Four journalists arrested, two TV channels closed in latest Taliban crackdown on Afghan media

Reporters Without Borders (RSF) calls for the release of four radio journalists and the reopening of two “critical” privately-owned TV channels that have fallen victim during the past few weeks to the latest escalation in the Taliban clampdown on media freedom in Afghanistan.

The latest victims include three radio journalists in Khost province who were arrested on 22 April for broadcasting music and receiving calls from female listeners during broadcasts. On 6 April, Taliban intelligence arrested a reporter in connection with his reporting in Ghazni province, seizing his phone and inspecting its contents. And on 16 April, two privately owned TV channels, Noor TV and Barya TV were closed for not respecting “national and Islamic values.”

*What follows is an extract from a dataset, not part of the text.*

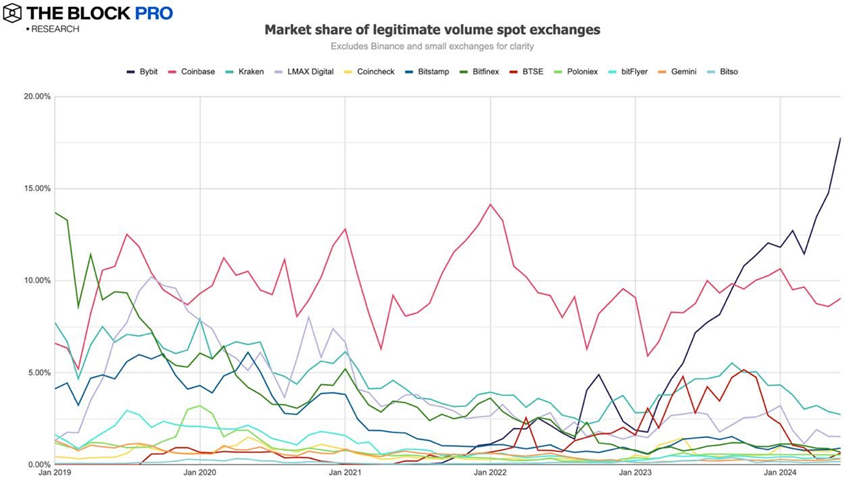Click the Coincheck legend marker
This screenshot has width=865, height=501.
coord(348,72)
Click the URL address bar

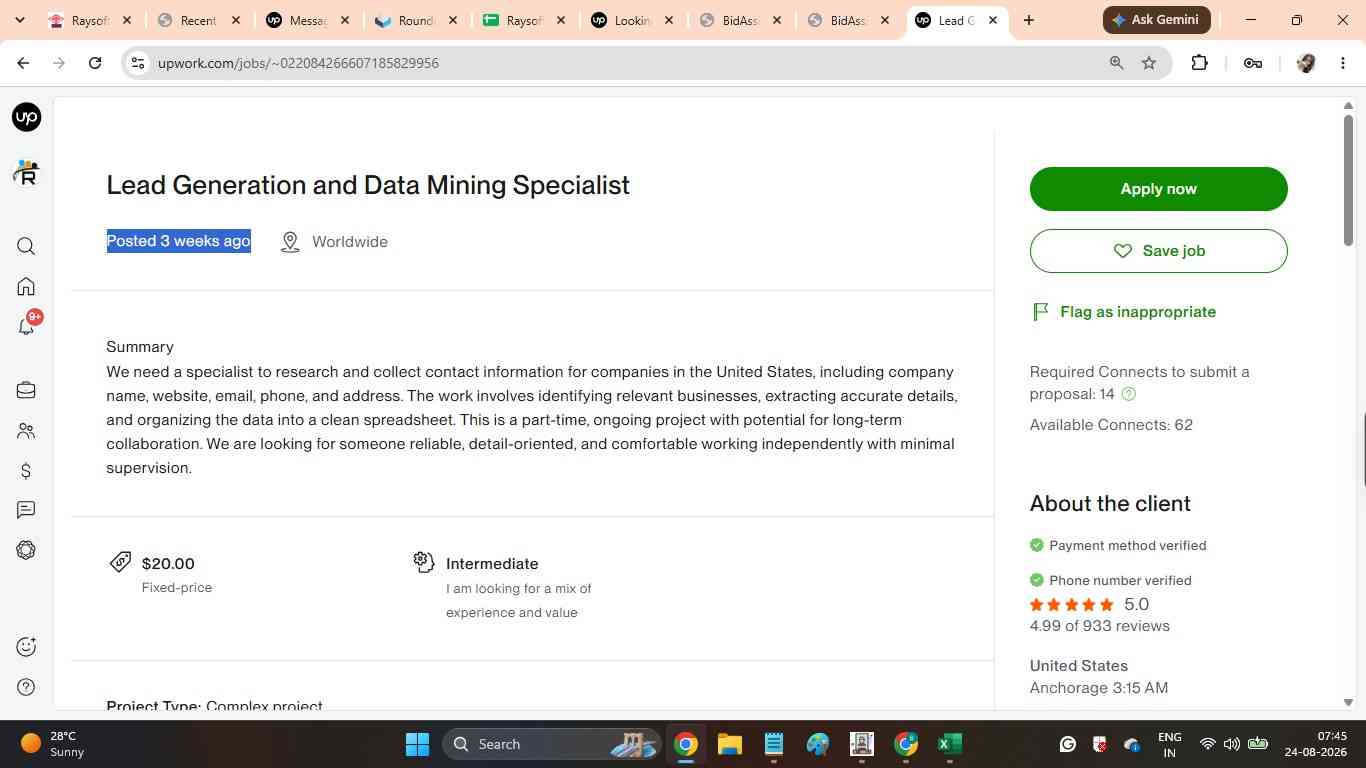[620, 63]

“These punitive decisions are just the latest episodes in the unrelenting Taliban clampdown on the media. The authorities relentlessly target journalists – particularly reporters working for foreign media, who are accused of denigrating the Taliban government – and subject them to arbitrary detention and every kind of restriction. At the same time, their censorship of privately owned TV news channels aims to eliminate any reporting that is not under the government’s control. RSF calls for the immediate release of the four detained radio journalists and urges the authorities to lift the suspension of the Noor TV and Barya TV channels.

Célia Mercier
Head of RSF’s South Asia desk

Silencing all criticism

Ismail Sadat of Radio NazWahidullah Masoum of Radio Iqra and Ehsanullah Tasal of Radio Walas Ghazh were summoned for questioning by the Khost provincial department for vice and virtue on the morning of 22 April, and have been held at provincial police headquarters ever since. As well as broadcasting music, they are accused of allowing female listeners to call in and speak on the air during their programmes. Calls from women on radio and television programmes were banned in Khost on 24 February by the police chief to avoid “moral corruption.” Habib-ur-Rahman Taseer, a journalist, was arrested in Ghazni on 6 April by Taliban intelligence, who held him for 11 days and finally transferred to the Ghazni provincial prison on 17 April.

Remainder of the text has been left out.